- _What you need to do_
Rewrite the records, requests included, from the first line through the line with "I will pos(31,105).", including that line. Increase every coordinate in the answers by 73.
** BEGIN Listed entries **
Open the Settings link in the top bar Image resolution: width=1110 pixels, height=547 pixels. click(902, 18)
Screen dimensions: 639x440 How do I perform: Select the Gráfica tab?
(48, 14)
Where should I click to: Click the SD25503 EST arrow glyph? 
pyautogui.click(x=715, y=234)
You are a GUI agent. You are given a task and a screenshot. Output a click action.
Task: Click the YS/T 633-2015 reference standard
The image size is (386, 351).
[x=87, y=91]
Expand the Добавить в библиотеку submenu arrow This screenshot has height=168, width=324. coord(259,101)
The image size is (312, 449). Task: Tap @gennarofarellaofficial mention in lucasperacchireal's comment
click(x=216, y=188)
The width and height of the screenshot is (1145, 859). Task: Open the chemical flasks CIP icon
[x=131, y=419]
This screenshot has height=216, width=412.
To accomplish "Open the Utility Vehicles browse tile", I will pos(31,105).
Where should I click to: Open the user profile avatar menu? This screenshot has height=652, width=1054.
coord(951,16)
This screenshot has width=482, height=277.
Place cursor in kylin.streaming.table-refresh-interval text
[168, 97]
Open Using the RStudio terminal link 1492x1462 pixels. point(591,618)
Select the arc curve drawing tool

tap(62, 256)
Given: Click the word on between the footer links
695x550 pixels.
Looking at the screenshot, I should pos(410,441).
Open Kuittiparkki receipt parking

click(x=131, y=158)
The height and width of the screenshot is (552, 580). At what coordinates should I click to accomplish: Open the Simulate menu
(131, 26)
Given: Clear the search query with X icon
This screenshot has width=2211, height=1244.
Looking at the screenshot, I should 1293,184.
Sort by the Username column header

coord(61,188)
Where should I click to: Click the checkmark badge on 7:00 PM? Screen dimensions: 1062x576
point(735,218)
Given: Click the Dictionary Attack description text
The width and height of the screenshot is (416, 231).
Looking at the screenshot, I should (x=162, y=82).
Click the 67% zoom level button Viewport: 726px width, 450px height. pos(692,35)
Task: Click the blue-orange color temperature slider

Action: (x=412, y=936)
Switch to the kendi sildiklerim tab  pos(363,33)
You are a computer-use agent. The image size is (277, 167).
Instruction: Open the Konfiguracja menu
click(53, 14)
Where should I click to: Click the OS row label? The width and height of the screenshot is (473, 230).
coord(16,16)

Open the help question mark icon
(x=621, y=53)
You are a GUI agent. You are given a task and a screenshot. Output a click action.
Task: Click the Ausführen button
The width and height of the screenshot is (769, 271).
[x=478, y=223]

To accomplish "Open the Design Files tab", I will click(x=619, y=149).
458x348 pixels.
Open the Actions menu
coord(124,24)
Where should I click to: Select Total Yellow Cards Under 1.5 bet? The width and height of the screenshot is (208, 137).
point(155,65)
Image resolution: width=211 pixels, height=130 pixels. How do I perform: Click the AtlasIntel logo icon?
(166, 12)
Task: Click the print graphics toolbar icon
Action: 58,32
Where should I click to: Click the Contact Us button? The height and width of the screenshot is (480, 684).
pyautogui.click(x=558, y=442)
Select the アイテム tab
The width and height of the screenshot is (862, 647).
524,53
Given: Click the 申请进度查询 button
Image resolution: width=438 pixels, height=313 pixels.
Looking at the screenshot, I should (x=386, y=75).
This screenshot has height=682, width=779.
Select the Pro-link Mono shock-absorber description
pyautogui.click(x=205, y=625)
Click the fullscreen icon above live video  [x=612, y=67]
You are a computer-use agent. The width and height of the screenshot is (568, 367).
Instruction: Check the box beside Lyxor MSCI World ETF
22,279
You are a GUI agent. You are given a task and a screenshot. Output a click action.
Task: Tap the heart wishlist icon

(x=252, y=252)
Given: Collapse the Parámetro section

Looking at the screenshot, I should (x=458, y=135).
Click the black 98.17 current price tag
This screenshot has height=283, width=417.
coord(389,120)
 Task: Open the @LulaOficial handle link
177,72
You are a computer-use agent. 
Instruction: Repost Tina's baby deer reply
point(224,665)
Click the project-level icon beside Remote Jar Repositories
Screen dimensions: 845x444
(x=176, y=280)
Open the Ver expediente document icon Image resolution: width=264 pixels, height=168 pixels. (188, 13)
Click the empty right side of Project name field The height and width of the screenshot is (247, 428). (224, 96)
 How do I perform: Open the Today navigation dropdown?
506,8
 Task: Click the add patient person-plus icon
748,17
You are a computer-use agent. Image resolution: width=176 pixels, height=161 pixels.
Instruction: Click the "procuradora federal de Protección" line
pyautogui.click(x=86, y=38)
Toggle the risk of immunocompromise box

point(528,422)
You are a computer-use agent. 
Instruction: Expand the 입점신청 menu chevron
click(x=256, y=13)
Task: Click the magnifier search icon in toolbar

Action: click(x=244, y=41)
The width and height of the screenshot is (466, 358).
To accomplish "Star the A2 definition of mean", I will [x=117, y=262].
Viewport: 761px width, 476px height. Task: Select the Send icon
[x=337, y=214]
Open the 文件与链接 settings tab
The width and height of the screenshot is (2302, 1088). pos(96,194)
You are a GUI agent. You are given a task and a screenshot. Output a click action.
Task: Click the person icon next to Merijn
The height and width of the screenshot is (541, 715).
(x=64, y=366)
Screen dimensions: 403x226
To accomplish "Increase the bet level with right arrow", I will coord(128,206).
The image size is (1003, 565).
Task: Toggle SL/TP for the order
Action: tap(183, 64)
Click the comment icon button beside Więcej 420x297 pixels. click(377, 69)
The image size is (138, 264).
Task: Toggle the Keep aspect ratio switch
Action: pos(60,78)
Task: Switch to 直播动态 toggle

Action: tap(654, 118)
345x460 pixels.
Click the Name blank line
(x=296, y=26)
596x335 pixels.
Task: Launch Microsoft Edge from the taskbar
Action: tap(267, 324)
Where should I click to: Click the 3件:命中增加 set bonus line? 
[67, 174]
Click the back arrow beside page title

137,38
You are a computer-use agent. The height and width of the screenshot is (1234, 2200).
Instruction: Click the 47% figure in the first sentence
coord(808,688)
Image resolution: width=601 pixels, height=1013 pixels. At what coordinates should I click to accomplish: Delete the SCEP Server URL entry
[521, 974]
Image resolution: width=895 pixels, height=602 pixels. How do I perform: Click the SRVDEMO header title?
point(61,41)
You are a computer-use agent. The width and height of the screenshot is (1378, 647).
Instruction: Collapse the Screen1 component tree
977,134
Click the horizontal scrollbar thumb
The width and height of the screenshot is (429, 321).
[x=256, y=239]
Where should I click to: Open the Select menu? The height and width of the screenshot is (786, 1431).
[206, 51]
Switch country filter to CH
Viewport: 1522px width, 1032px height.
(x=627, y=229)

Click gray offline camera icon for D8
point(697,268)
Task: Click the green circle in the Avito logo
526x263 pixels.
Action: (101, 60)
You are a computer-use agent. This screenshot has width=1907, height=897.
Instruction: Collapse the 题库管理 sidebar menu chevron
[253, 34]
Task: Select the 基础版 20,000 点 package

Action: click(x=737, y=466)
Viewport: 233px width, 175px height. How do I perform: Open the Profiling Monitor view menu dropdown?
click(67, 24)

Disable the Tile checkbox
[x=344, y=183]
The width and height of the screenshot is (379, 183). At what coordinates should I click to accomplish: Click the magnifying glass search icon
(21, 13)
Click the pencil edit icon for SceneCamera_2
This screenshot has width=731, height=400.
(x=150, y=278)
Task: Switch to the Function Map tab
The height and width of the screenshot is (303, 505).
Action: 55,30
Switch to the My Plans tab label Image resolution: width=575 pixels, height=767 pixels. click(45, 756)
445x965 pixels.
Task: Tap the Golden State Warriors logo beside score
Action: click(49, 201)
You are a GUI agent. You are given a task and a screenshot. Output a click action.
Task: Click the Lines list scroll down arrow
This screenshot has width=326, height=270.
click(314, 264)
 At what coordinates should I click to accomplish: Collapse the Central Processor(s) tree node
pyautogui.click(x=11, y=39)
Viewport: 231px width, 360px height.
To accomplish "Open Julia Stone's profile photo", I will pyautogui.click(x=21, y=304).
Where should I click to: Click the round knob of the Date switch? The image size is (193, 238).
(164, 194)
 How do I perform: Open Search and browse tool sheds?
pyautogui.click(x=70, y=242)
** END Listed entries **
- _Exercise output_
Open the Settings link in the top bar Image resolution: width=1110 pixels, height=547 pixels. click(975, 91)
Screen dimensions: 639x440 How do I perform: Select the Gráfica tab?
(121, 87)
Where should I click to: Click the SD25503 EST arrow glyph? 
pyautogui.click(x=788, y=307)
You are a GUI agent. You are given a task and a screenshot. Output a click action.
Task: Click the YS/T 633-2015 reference standard
The image size is (386, 351).
[x=160, y=164]
Expand the Добавить в библиотеку submenu arrow This screenshot has height=168, width=324. coord(332,174)
The image size is (312, 449). Task: Tap @gennarofarellaofficial mention in lucasperacchireal's comment
click(x=289, y=261)
The width and height of the screenshot is (1145, 859). Task: Open the chemical flasks CIP icon
[x=204, y=492]
This screenshot has height=216, width=412.
To accomplish "Open the Utility Vehicles browse tile", I will pos(104,178).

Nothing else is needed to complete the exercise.